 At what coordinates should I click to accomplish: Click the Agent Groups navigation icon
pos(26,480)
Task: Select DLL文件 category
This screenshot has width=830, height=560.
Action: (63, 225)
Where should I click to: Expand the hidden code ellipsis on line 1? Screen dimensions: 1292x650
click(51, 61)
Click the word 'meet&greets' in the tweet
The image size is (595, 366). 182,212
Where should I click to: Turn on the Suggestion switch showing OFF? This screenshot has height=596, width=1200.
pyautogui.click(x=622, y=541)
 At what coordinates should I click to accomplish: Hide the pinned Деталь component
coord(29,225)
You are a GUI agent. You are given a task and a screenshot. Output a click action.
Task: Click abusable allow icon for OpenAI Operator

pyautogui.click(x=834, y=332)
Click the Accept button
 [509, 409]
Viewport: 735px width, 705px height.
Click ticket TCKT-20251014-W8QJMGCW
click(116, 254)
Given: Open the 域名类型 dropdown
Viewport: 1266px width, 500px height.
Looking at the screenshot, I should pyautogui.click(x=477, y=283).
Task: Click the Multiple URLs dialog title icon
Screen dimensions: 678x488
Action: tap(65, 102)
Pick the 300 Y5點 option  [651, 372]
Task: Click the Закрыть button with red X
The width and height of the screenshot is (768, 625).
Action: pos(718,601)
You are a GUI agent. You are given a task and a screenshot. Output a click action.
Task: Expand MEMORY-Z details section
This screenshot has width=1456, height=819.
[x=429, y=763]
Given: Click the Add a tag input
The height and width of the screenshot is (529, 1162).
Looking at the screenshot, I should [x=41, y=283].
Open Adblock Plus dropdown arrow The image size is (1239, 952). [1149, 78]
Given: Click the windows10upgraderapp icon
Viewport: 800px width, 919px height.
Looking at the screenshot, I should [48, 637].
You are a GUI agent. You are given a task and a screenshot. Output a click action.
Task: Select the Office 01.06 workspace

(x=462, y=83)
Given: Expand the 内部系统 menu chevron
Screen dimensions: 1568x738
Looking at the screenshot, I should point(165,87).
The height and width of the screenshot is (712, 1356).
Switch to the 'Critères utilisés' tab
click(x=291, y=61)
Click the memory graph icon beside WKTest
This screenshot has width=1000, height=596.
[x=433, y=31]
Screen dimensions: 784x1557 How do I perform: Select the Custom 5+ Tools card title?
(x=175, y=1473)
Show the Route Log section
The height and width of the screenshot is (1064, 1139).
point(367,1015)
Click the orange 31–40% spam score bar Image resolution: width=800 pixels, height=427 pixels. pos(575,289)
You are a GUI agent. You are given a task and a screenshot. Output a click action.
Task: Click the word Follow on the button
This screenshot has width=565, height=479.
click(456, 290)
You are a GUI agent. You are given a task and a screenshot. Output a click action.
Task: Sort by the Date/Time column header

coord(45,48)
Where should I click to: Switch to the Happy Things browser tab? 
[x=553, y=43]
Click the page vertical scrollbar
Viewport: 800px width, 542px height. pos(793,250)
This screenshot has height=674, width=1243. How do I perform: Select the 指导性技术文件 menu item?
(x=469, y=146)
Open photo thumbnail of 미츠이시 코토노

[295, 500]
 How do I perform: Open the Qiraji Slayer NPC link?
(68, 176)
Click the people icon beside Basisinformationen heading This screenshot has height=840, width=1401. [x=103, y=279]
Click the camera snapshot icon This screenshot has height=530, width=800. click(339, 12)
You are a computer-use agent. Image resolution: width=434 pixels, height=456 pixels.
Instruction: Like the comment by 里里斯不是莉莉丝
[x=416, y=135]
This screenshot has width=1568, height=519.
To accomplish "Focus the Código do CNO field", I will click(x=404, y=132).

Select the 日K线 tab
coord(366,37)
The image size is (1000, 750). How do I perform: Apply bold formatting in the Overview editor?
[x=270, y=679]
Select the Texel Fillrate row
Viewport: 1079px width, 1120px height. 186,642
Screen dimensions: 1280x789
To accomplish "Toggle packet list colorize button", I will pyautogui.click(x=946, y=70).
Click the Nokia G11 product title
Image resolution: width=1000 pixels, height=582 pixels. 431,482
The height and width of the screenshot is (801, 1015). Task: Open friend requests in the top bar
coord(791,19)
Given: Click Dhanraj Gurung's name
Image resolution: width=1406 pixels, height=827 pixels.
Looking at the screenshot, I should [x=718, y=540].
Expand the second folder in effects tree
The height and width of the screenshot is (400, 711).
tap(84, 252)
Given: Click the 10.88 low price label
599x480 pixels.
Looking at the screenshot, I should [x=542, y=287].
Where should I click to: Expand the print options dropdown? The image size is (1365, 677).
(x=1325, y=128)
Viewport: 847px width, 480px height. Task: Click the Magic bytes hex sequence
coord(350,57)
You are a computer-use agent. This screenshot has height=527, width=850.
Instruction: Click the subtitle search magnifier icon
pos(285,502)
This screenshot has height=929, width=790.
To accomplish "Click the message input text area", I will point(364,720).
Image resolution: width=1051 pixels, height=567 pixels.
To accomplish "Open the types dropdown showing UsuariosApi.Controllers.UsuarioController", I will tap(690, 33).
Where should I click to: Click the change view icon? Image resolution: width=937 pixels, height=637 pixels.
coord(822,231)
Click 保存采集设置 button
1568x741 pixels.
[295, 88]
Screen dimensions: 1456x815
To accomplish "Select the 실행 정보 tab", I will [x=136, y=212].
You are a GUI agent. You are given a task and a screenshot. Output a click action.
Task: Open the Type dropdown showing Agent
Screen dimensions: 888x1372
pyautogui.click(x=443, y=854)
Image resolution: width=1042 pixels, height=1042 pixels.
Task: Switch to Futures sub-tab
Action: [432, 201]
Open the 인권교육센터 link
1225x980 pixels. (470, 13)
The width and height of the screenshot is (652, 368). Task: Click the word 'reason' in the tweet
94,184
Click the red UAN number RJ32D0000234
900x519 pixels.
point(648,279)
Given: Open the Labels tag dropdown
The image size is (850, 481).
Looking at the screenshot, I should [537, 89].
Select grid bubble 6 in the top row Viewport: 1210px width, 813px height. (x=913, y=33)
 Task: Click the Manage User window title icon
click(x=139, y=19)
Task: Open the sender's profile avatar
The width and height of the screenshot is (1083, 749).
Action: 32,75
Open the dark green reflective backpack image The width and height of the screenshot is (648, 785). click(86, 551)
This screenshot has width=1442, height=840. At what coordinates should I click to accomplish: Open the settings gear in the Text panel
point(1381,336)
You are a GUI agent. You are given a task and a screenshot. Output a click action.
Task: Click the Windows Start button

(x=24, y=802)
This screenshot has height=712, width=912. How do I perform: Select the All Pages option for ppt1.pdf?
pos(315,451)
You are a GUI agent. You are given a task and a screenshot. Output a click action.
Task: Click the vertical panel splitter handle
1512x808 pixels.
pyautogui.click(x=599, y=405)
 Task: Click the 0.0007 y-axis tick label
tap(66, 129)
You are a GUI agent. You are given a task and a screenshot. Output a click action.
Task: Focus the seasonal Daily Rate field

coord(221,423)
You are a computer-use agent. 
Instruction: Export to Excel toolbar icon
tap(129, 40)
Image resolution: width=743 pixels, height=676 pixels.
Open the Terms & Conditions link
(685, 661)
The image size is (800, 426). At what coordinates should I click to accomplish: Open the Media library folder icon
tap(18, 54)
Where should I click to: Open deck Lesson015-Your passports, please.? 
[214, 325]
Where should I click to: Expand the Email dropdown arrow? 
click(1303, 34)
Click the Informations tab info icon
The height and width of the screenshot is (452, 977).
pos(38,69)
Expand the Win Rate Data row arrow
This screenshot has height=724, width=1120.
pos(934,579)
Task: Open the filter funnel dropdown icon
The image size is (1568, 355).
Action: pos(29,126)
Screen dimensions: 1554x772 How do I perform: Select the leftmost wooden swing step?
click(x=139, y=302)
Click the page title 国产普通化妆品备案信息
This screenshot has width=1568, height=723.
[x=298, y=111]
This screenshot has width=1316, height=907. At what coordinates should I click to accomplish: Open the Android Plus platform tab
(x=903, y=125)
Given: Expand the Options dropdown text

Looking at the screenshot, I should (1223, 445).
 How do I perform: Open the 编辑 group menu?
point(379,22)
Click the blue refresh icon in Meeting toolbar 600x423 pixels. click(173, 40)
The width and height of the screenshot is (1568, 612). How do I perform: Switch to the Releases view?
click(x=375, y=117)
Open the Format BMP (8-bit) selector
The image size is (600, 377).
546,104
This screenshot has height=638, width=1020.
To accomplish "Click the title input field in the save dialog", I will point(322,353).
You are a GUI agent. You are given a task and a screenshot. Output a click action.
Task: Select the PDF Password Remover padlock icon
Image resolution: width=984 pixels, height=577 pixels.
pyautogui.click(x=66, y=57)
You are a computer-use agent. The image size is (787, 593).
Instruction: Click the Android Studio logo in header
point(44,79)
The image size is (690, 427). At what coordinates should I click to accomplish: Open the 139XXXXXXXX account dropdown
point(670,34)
○ ○ ○ ○
» **What you need to do**: Determine the number of lines in the listing above containing the word "will"; respond with that figure only.

» **Answer section**: 6